Marriage Plot“To start with, look at all the books.” Thus opens Jeffrey Eugenides third and latest novel with another memorable first-line zinger – most definitely three for three. Alas, what follows that fabulous start isn’t nearly quite as zingy.

So far, Eugenides is averaging a new title about every nine years. The Virgin Suicides (1993) shocks immediately: “On the morning the last Lisbon daughter took her turn at suicide – it was Mary this time, and sleeping pills, like Therese –  the two paramedics arrived at the house knowing exactly where the knife drawer was, and the gas oven, and the beam in the basement from which it was possible to tie a rope.” Too bad I felt like I had to slog through the rest of the shockers. The Pulitzer-winning Middlesex (2002) begins with another attention grabber: “I was born twice: first, as a baby girl, on a remarkably smogless Detroit day in January of 1960; and then again, as a teenage boy, in an emergency room near Petoskey, Michigan, in August of 1974.” Unlike Suicides, that proved to be an enormously rewarding read I’m still savoring.

So when Marriage hit shelves last fall, I got nervous; something about disappointing follow-up titles puts me in an irrationally foul mood for far too long. Eventually I succumbed to veteran David Pittu’s narration stuck in my ears during one of my high-mileage running weeks. That the book itself remained unopened might give you a hint as to my final verdict.

Here’s the general gist: Three undergrads – privileged, well-read Madeleine; brilliant, unbalanced Leonard (whom Pittu inexplicably voices with a distracting Jack Nicholson-like growl); and regretful, searching Mitchell – spend four years at Brown, graduate (more or less), and attempt to establish themselves as young adults in the real world. Bland Madeleine never gets over her anxiety over being so normal. Mercurial Leonard succumbs to his genetics. Charming Mitchell travels the world trying to find himself. In case you were waiting, the marriage part of the plot doesn’t kick in until the last 70 or so of the hefty 400+ pages (I’ll be good: no spoilers here!).

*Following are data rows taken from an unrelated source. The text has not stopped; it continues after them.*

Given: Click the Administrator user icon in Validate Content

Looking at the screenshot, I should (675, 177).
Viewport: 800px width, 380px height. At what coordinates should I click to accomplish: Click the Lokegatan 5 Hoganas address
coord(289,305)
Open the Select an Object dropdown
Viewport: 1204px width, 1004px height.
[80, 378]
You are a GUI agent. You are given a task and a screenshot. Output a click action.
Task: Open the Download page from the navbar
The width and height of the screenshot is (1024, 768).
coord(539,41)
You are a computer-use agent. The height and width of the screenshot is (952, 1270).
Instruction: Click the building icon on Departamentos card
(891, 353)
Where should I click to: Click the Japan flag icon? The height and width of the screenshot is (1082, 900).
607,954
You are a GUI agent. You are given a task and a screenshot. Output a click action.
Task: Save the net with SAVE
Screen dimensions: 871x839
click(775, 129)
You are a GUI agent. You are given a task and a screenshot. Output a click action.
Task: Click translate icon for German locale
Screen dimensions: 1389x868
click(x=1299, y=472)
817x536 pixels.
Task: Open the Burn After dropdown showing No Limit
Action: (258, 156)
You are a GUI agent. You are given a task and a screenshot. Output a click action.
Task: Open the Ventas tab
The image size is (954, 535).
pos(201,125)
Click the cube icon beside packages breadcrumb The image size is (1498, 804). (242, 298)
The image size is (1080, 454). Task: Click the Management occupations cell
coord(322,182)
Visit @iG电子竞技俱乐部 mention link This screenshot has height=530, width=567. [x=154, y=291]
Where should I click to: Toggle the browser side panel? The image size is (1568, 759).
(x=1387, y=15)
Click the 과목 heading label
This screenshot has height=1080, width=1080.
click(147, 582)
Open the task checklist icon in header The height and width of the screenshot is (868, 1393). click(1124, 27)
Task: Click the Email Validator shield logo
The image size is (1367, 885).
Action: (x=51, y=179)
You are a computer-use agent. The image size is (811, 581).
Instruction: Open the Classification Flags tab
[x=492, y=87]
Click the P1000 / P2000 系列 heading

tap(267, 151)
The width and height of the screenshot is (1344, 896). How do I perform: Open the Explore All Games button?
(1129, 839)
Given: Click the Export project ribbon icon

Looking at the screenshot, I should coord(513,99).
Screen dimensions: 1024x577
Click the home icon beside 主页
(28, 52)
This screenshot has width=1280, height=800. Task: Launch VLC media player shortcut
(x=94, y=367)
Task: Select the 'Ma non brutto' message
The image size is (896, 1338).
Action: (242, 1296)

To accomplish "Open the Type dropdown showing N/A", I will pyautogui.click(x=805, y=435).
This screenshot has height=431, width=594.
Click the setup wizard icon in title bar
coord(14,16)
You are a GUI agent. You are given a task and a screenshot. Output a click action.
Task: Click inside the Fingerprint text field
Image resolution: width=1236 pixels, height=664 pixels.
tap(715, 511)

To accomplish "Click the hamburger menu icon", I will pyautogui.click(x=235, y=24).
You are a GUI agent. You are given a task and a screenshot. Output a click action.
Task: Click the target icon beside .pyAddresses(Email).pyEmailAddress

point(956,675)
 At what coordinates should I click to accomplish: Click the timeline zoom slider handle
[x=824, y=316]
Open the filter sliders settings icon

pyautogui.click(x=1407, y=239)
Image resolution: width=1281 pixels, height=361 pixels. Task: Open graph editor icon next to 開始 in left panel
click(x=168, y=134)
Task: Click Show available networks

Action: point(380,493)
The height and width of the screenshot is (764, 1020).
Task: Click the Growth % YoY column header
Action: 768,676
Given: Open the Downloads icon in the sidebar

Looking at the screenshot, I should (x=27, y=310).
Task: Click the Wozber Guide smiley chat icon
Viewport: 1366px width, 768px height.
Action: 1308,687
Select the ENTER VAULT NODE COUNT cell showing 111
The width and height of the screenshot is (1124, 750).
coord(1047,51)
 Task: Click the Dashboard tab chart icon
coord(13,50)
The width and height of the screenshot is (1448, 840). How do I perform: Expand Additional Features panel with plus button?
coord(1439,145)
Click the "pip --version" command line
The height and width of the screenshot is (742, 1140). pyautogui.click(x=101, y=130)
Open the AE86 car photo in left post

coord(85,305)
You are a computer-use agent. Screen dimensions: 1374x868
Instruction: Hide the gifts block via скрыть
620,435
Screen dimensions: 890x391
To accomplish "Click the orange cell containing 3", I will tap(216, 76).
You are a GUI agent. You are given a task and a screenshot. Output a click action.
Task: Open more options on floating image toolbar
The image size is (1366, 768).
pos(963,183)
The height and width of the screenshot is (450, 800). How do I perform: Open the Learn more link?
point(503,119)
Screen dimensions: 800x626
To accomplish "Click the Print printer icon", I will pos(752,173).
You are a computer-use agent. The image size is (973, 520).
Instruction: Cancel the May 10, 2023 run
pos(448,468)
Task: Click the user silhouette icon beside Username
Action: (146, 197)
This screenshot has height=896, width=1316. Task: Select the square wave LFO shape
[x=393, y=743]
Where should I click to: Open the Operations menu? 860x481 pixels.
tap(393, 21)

Being a lit major might enhance your reading experience – you could, for example, enjoy deconstructing why semiotics becomes an embodiment for a professor’s midlife crisis (leather jacket and all!). Barring that, you could create quite the literary laundry list populated by just about every canonic dead white man and (thankfully) more than a few female counterparts; the book’s first paragraph alone includes Wharton, James, Dickens, Trollope, Austen, Eliot, the Brontë sisters, Lawrence, Levertov, and Colette … and, of course, given a protagonist named Madeleine, you’ll eventually find mention of Ludwig Bemelmans, as well.

In spite of all that erudition – “look at all the books” indeed!! – the triangulated life stories never move beyond the flat, printed page (and drones on for 15.5 hours stuck in the ears). Ah, well … at least I’ve got another eight years left to get over my foul mood of disappointment as I wait for that next Eugenides title – my current calculations have me convinced it should be remarkable.